▶ [ASSIGNMENT] Count the lines in the material below that contain the word "agent" and give the number alone.

▶ [MATERIALS PROVIDED]
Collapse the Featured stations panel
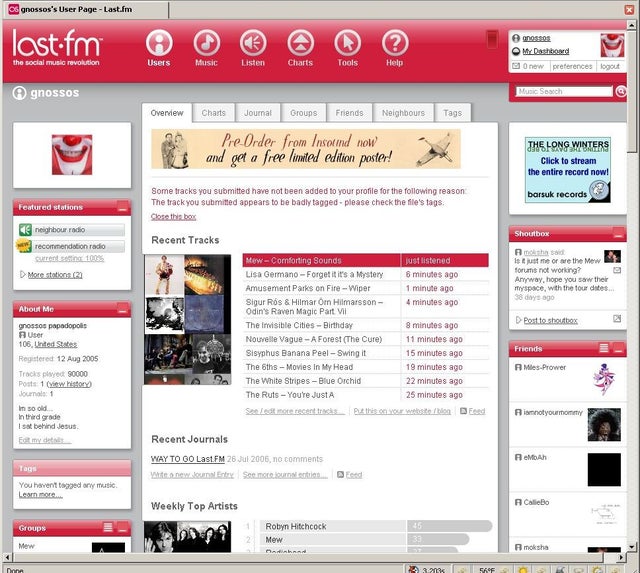Image resolution: width=640 pixels, height=573 pixels. pyautogui.click(x=122, y=207)
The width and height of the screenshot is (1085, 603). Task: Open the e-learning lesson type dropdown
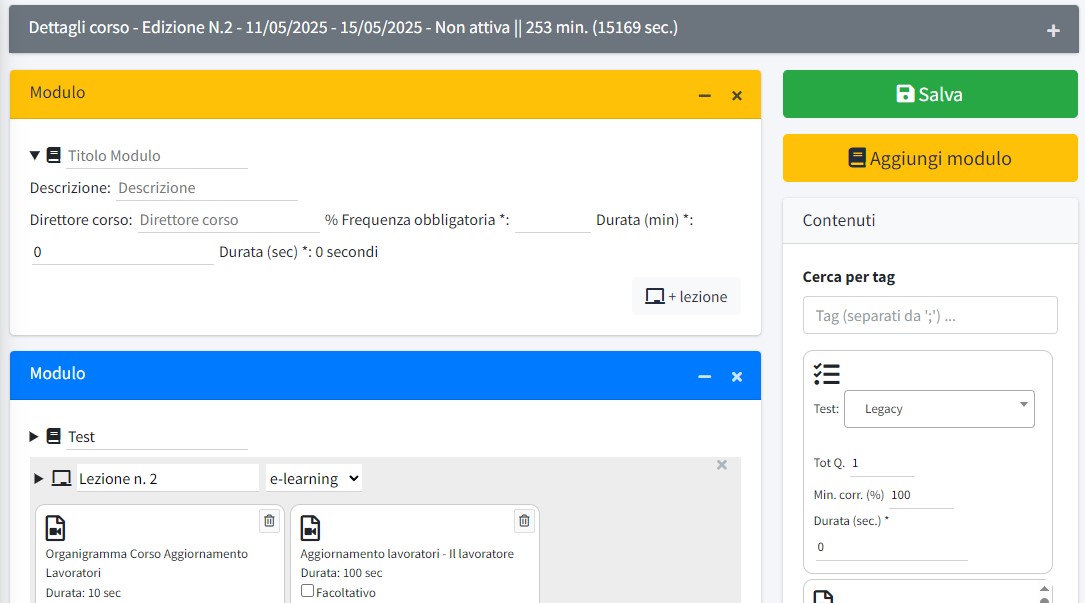(x=314, y=479)
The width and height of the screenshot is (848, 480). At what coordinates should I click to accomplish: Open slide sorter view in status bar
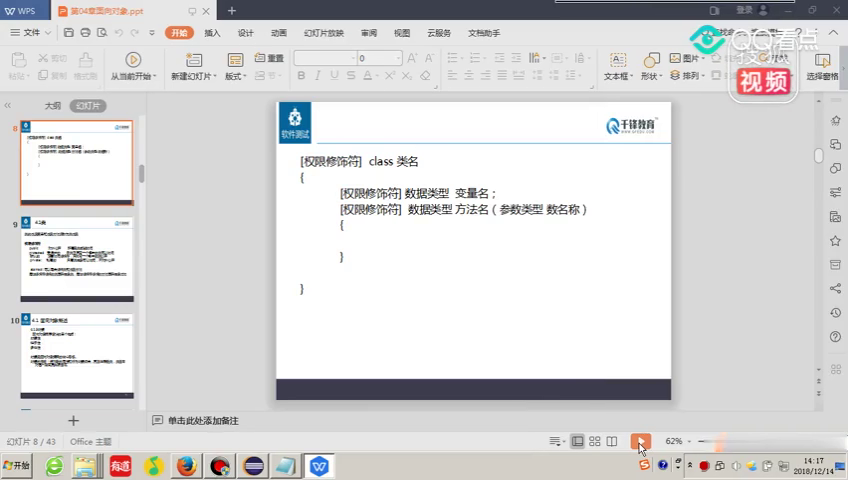[595, 441]
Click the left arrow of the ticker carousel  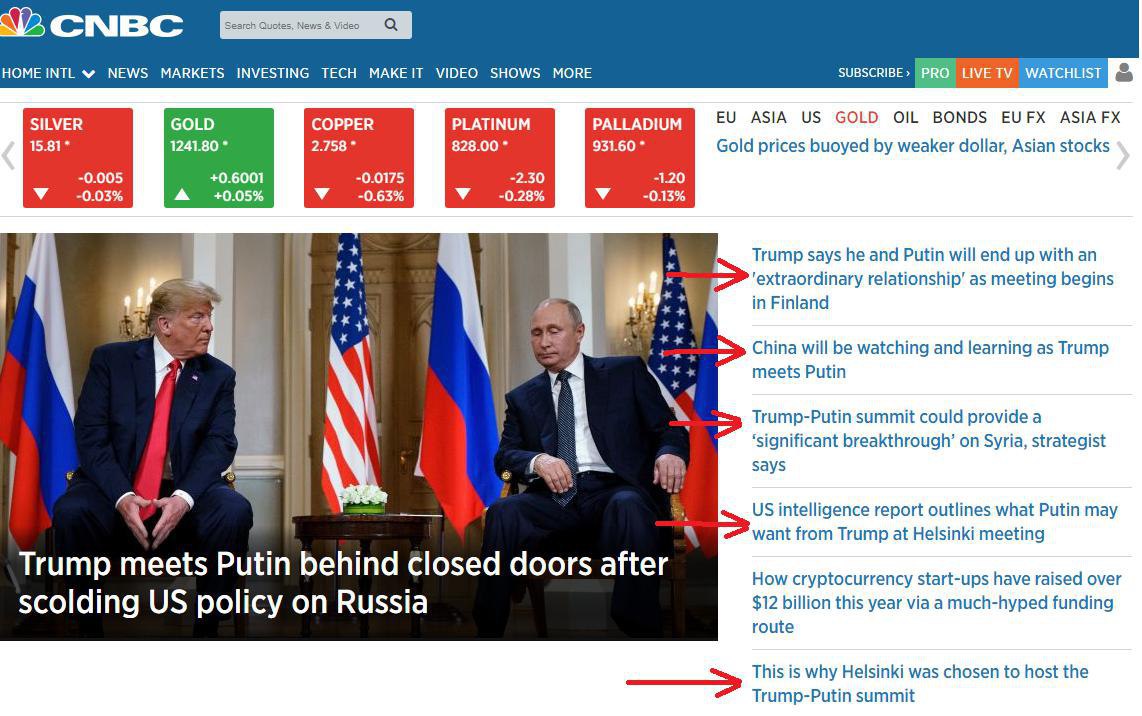[8, 156]
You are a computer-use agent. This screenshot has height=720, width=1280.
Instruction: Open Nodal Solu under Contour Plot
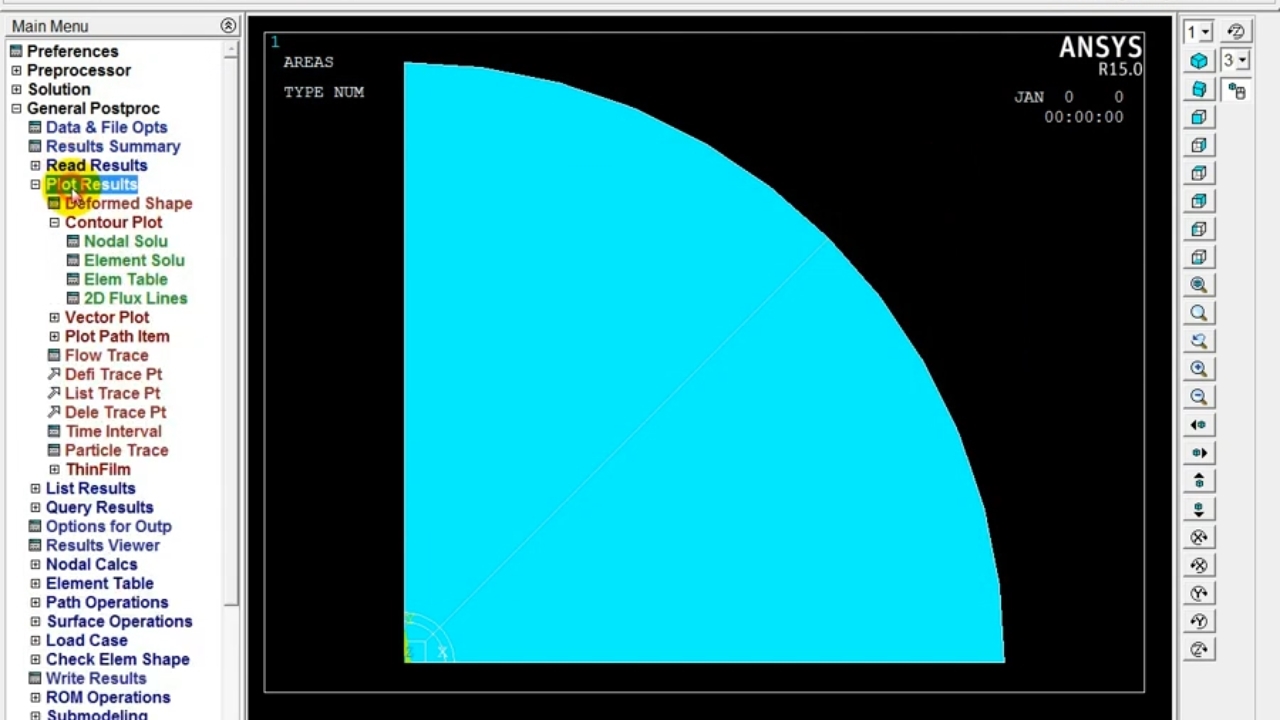point(125,241)
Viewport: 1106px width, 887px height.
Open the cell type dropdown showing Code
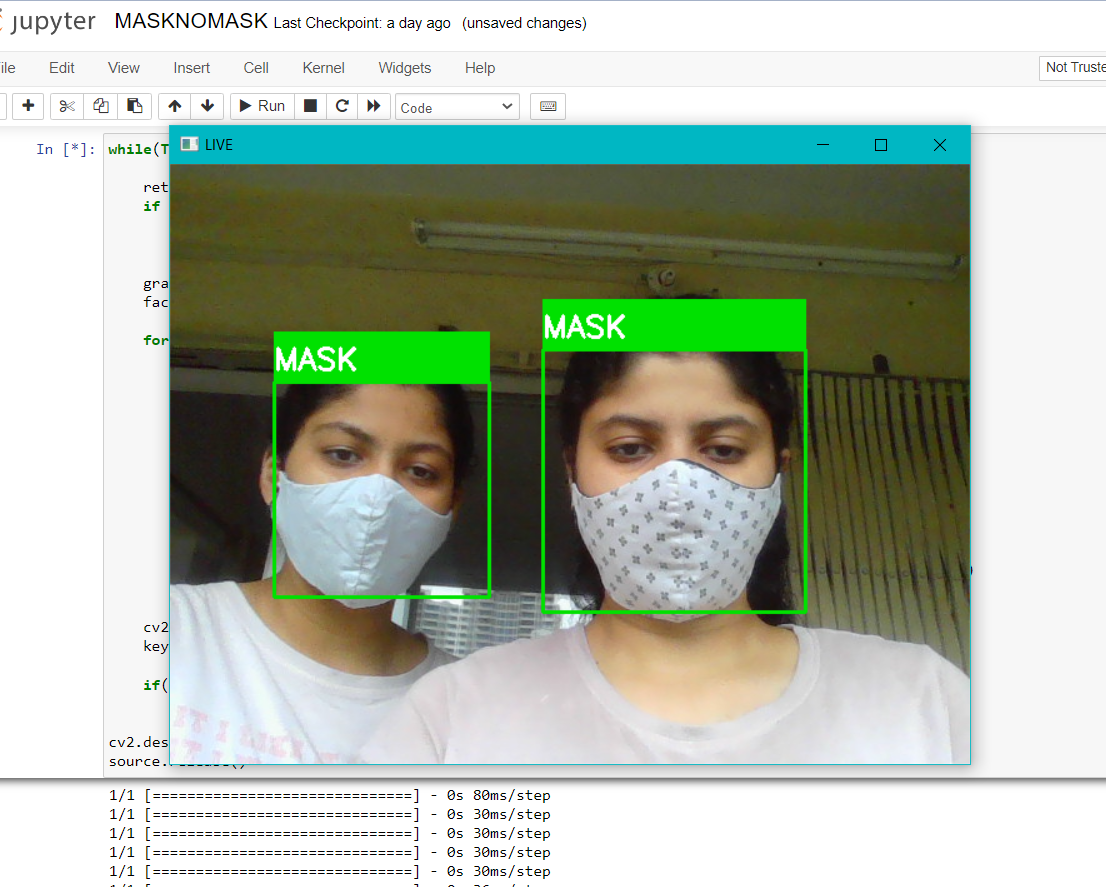pos(457,105)
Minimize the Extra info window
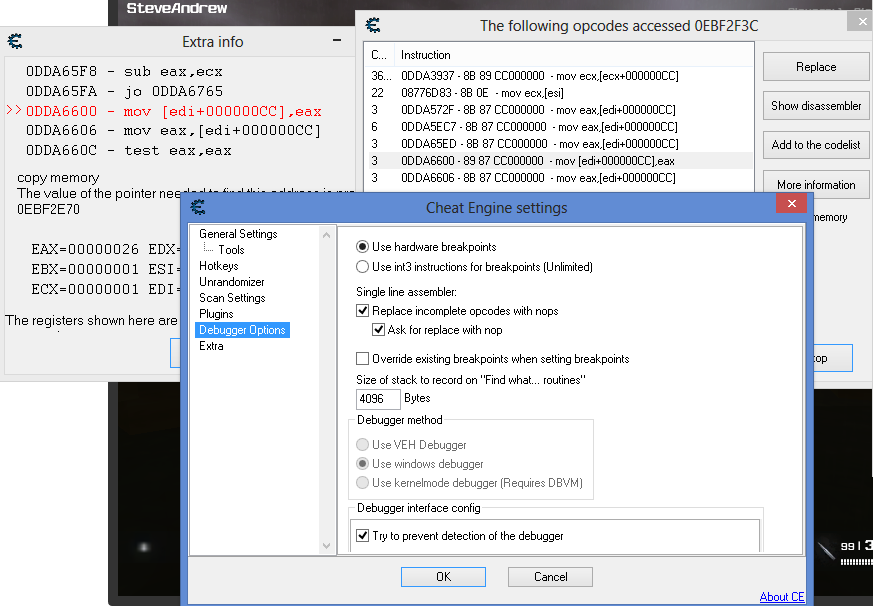 (x=336, y=42)
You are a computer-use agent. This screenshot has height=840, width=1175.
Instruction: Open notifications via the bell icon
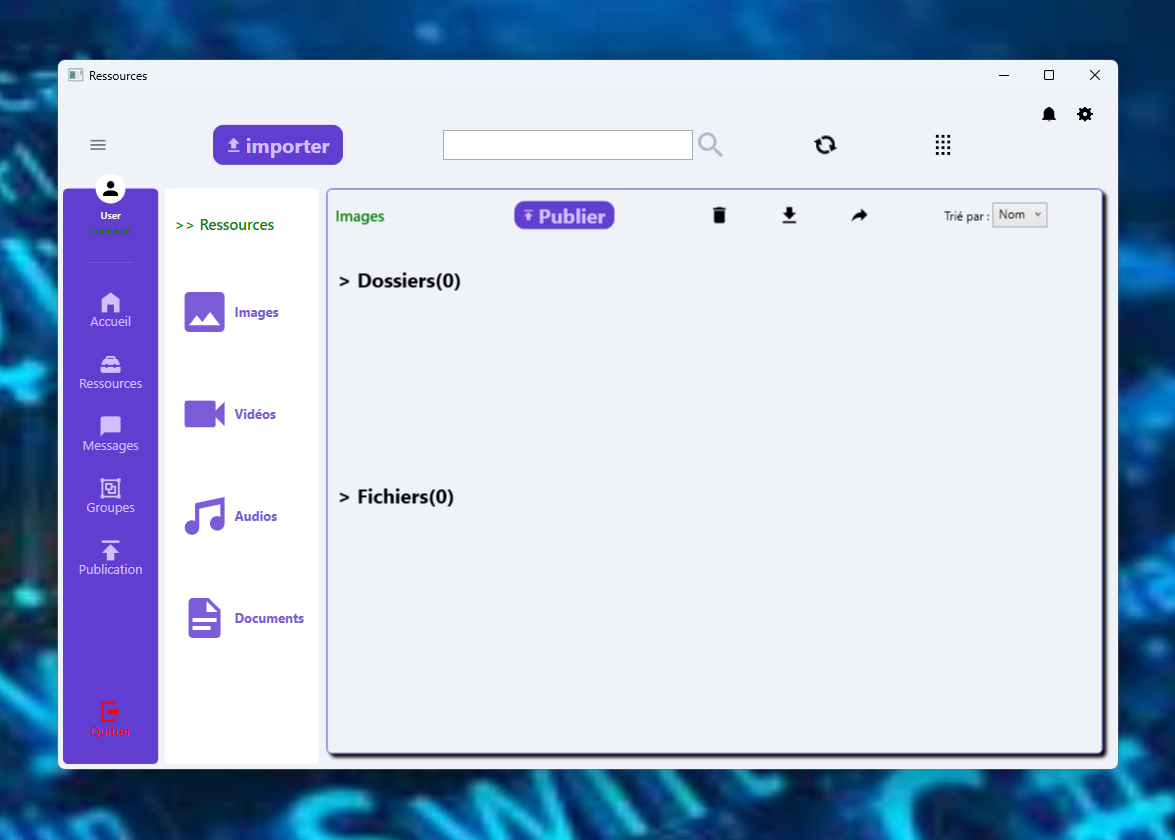click(1048, 114)
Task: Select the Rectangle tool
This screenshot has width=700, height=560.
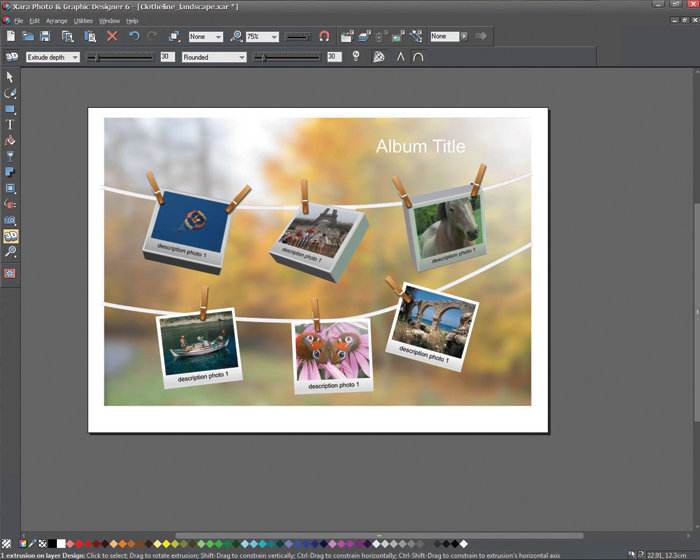Action: [10, 109]
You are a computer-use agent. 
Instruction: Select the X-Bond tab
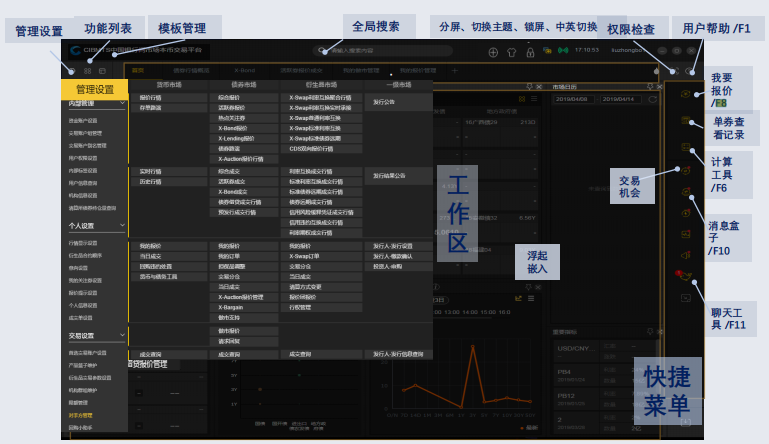245,71
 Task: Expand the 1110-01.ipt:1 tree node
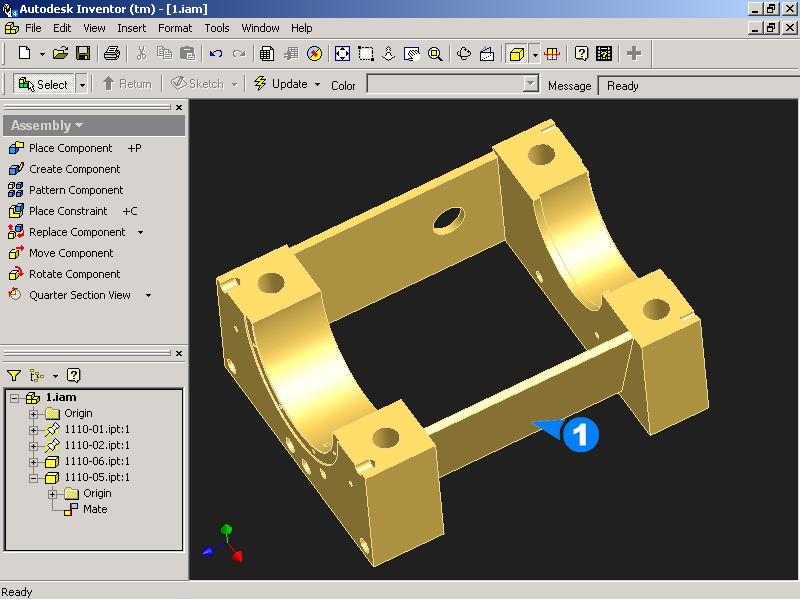[x=33, y=430]
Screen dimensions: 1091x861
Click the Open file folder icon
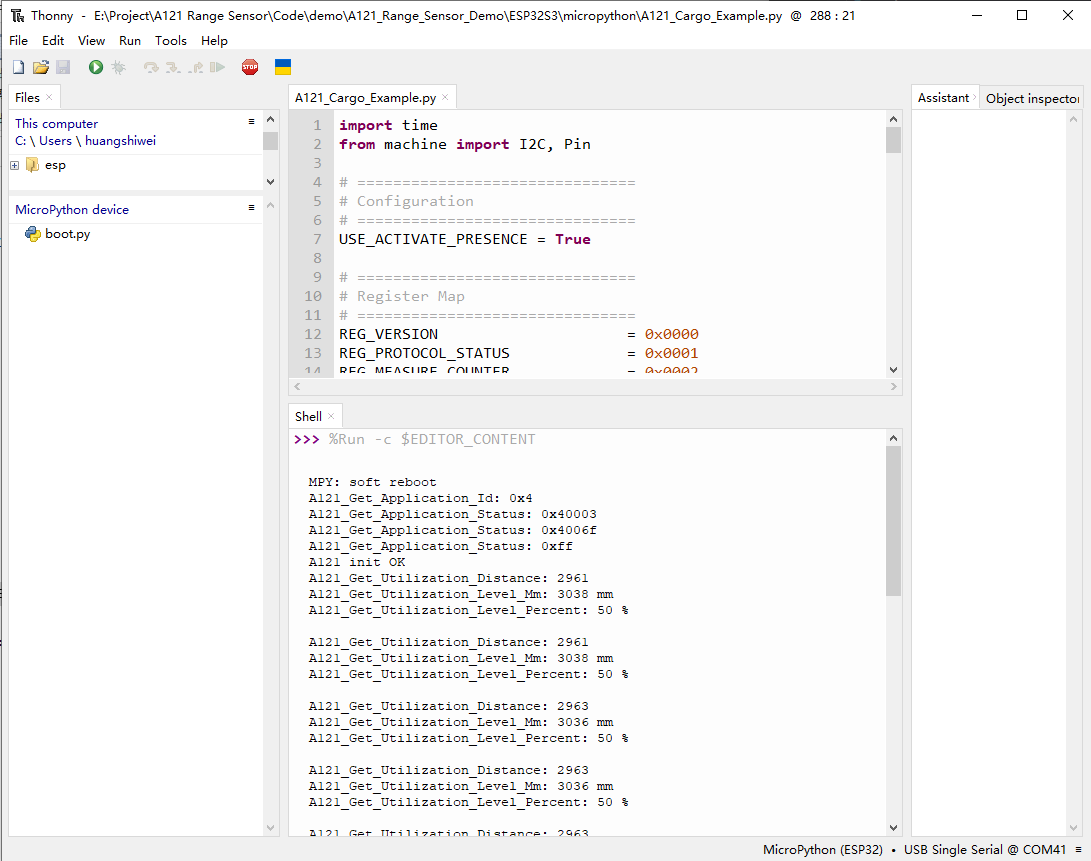pos(41,67)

▶ [WRITTEN RESPONSE] 3